País ocupa a 4ª posição no ranking mundial; mulheres são as mais afetadas
O Brasil vive uma realidade preocupante entre os jovens de 18 a 24 anos: quase um quarto dessa faixa etária está fora da escola e também sem emprego. Esse contingente, conhecido como geração “nem-nem”, coloca o país na quarta colocação mundial com maior proporção de jovens nessa situação.
O dado revela uma taxa de 24%, quase o dobro da média dos países de renda mais elevada, onde a proporção é de 14%. Só Colômbia, Costa Rica e África do Sul registram índices piores que o brasileiro. Na outra ponta, países como Islândia e Holanda têm apenas 5% de jovens nessa condição.

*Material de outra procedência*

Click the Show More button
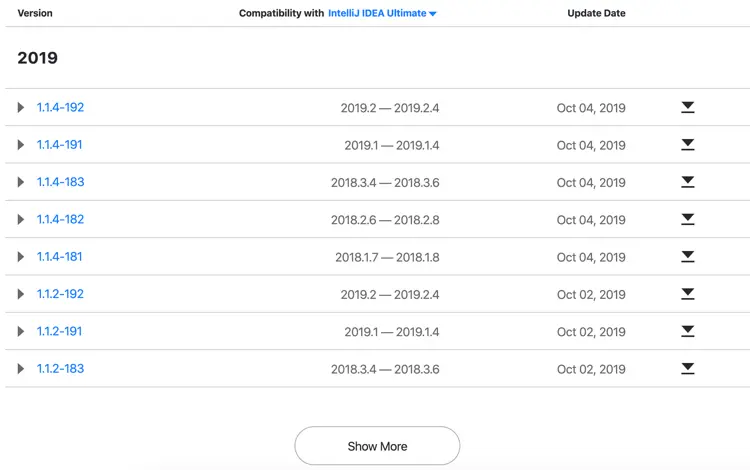 point(377,446)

Apesar do cenário delicado, o Brasil apresentou alguma melhora nos últimos cinco anos. Em 2019, o índice chegava a 30%, e caiu seis pontos até 2024. Essa redução mostra que políticas voltadas à transição da escola para o mercado de trabalho têm surtido algum efeito, mas ainda insuficiente para equilibrar a realidade.
Desigualdade de gênero
A pesquisa evidencia que a situação atinge mais as mulheres: 29% delas não estudam nem trabalham, contra 19% entre os homens. Enquanto nos países mais desenvolvidos a diferença entre gêneros praticamente não existe, no Brasil o peso da desigualdade social e cultural recai principalmente sobre as jovens, muitas vezes responsáveis por tarefas domésticas ou pelo cuidado de familiares.

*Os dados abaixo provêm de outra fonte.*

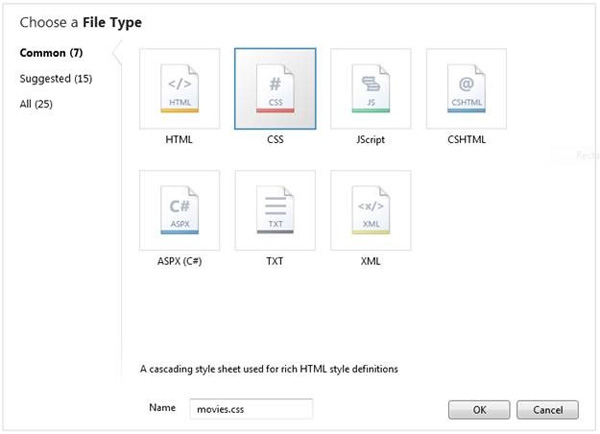Open the Suggested (15) category
Screen dimensions: 600x434
(x=56, y=78)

Consequências a longo prazo
Especialistas alertam que esse afastamento precoce do mercado e da educação pode trazer impactos duradouros. Jovens sem acesso ao ensino superior ou a cursos técnicos perdem oportunidades de qualificação e experiência, o que dificulta sua inserção profissional no futuro. Além disso, períodos prolongados de inatividade elevam os riscos de exclusão social, desânimo e até problemas de saúde mental, como ansiedade e depressão.
Oportunidade e urgência
O levantamento mostra ainda que países que conseguiram reduzir esses índices investiram em programas de qualificação profissional, incentivo a estágios e apoio financeiro para permanência dos jovens na escola. Para o Brasil, o recado é claro: é preciso acelerar a criação de políticas públicas eficazes para que essa geração não seja perdida.
Em uma fase crucial de transição para a vida adulta, os jovens brasileiros precisam de mais acesso à educação, trabalho e oportunidades. O futuro do país depende da capacidade de transformar esse desafio em inclusão social e desenvolvimento econômico.